La risposta è semplice: ho scritto il libro che avrei sempre voluto leggere sull’argomento. Ovvero la rabbia e l’odio che tracimano dal cinema criminale (giallo, poliziesco, nero…) non sono il frutto del caso o di una spregiudicata messa in scena ad effetto: certo c’è anche questo, ma oltre c’è la cartina di tornasole di un paese che vive la frustrazione di essere perennemente “mancato” e ad un “ultimo atto” su cui il sipario non cala mai. “Con la rabbia agli occhi” mette in scena una serie di itinerari – come da sottotitolo: “itinerari psicologici nel cinema criminale italiano” – che analizzano le vicende politiche e storiche dell’Italia e la psicologia di massa della società italiana dal dopoguerra al 1980 – con addentellati che si spingono fino agli anni ’90 del novecento afferenti al ciclo storico considerato. L’opera, coglie attraverso gli occhi dei registi, i caratteri distintivi dell’epoca nelle sue molteplici sfaccettature: cronaca, politica, rabbia sociale, corruzione e disillusione, in un fil rouge appassionante e crudo al tempo stesso.

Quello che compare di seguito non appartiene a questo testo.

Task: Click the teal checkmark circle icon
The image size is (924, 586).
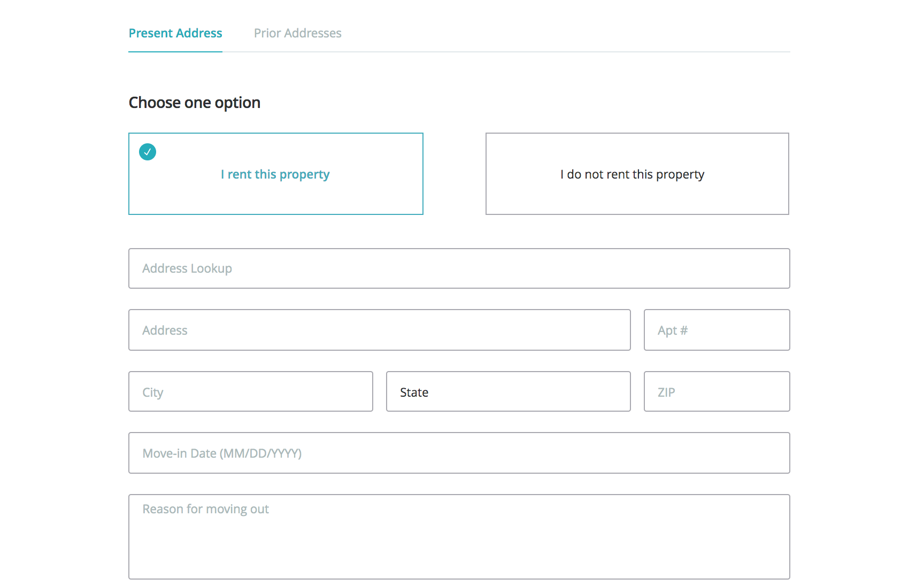Action: tap(148, 152)
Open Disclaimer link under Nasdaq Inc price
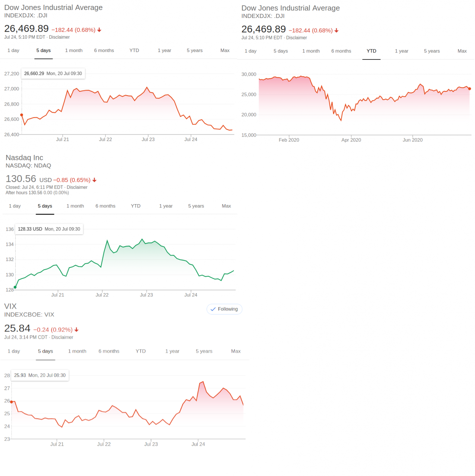 (77, 187)
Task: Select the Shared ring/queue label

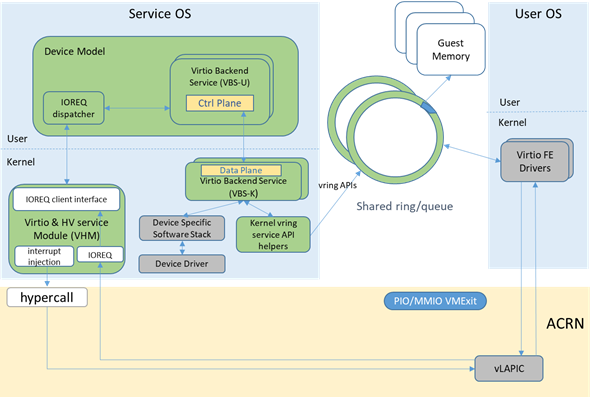Action: [x=405, y=206]
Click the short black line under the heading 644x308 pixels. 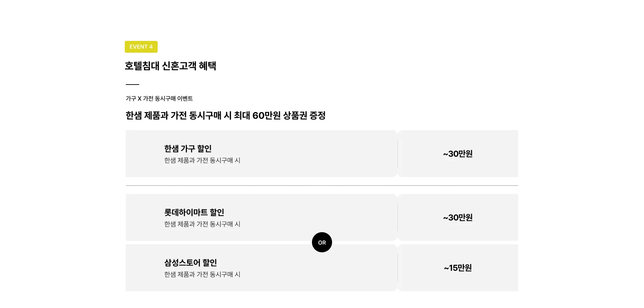click(x=132, y=85)
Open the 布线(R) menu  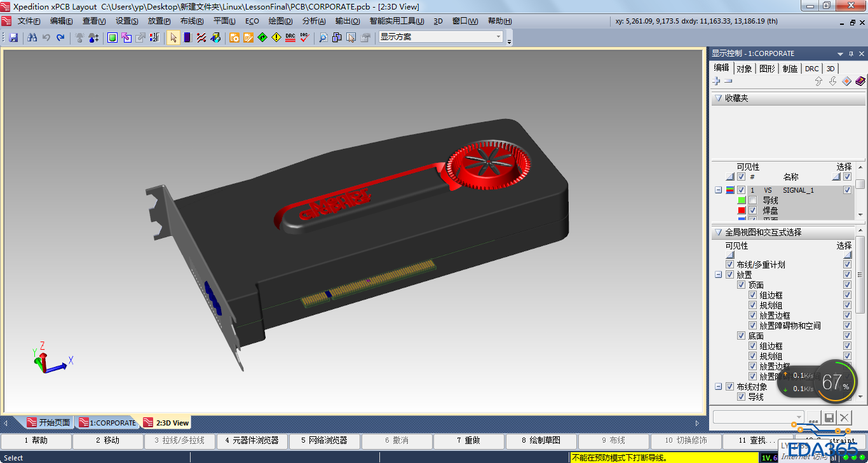click(x=191, y=21)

La rabbia generata dalla frustrazione del vivere quotidiano è la chiave più più efficace – sia dal punto di vista del contenuto che dello stile e della lingua – per affrontare l’argomento come ricerca di studio e con un approccio “popolare” (raggiungere un pubblico più ampio possibile); fare analisi e sintesi a livello multidisciplinare per trovare temi, argomenti, suggestioni, azzardi capaci tanto di coinvolgere il lettore quanto di sorprenderlo. La cosa più importante da evitare – quella che non avrai mai sopportato – essere didascalico, autoreferenziale e saccente. Il “poliziottesco”, termine spregiativo a cui preferisco il “poliziesco italiano”, ha rappresentato una stagione irripetibile in quanto i suoi film sono stati sia veicolo che agente di Storia. Le sue “tesi inaccettabili” hanno rappresentato la valvola di sfogo della rabbia e l’esorcismo della paura che si annidavano nella platea della società italiana.
C’è un capitolo o una sezione che ti sta particolarmente a cuore?

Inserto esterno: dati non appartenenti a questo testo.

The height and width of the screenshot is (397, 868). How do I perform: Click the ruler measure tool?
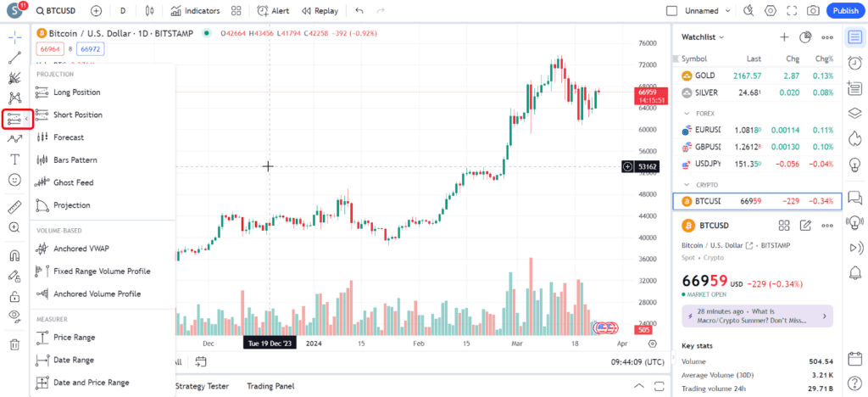point(14,206)
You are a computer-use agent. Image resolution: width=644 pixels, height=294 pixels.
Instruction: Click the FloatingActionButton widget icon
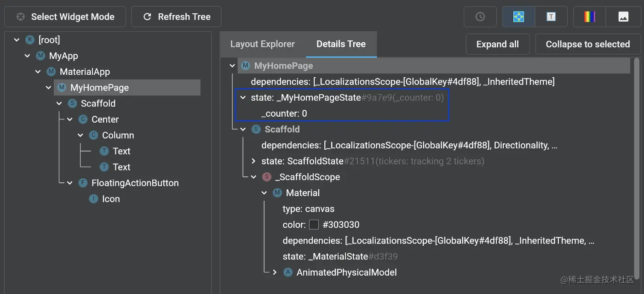(83, 183)
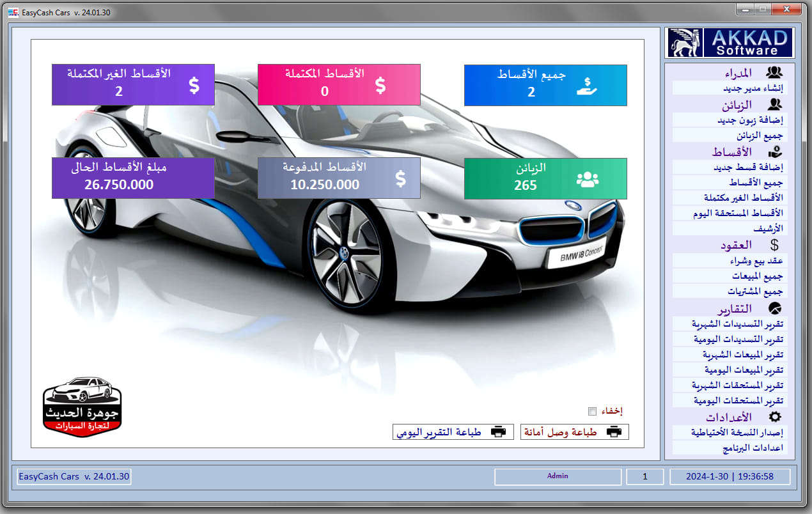Click the reports pie chart icon
This screenshot has width=812, height=514.
tap(774, 309)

Certamente, tre degli itinerari individuati.
L’inedita analisi esegetica del trattamento di Carlo Emilio Gadda Non vi sono indicazioni precise sulla data di scrittura di Il palazzo degli ori, il trattamento cinematografico che Carlo Emilio Gadda costruisce attorno a Quer pasticciaccio brutto de via Merulana. Certo è che nelle 30 scene di cui è costituito, l’ingegnere milanese si adatta a uno stile ben più corrivo del romanzo eponimo. La carente competenza tecnica la si rileva dall’utilizzo ripetitivo dei flashback, da ridondanti quanto inutili spiegazioni degli eventi, dalla mancanza di ellissi, dalle approssimative indicazioni alla “regia”, da un pedante ricorso all’iterazione dei “lampi” e dall’indicazione di utilizzo improprio di alcuni movimenti di macchina. Limiti tecnici che non impediscono all’autore di concentrare maggiormente i suoi interessi sul versante psicologico dei criminali e delle motivazioni “di classe” del loro agire, nonché di offrire al commissario Francesco Ingravallo il compito deontologico di ricostruzione degli eventi in modo canonico, allineato al ruolo. Il trattamento appare influenzato da echi neorealisti: la visione di parte nel descrivere il mondo dei sottoproletari, il repulsivo distacco nell’indagare il mondo borghese. L’ironia del romanzo lascia il posto alla “commedia all’italiana” con la sua risata a denti stretti tra sarcasmo e critica sociale.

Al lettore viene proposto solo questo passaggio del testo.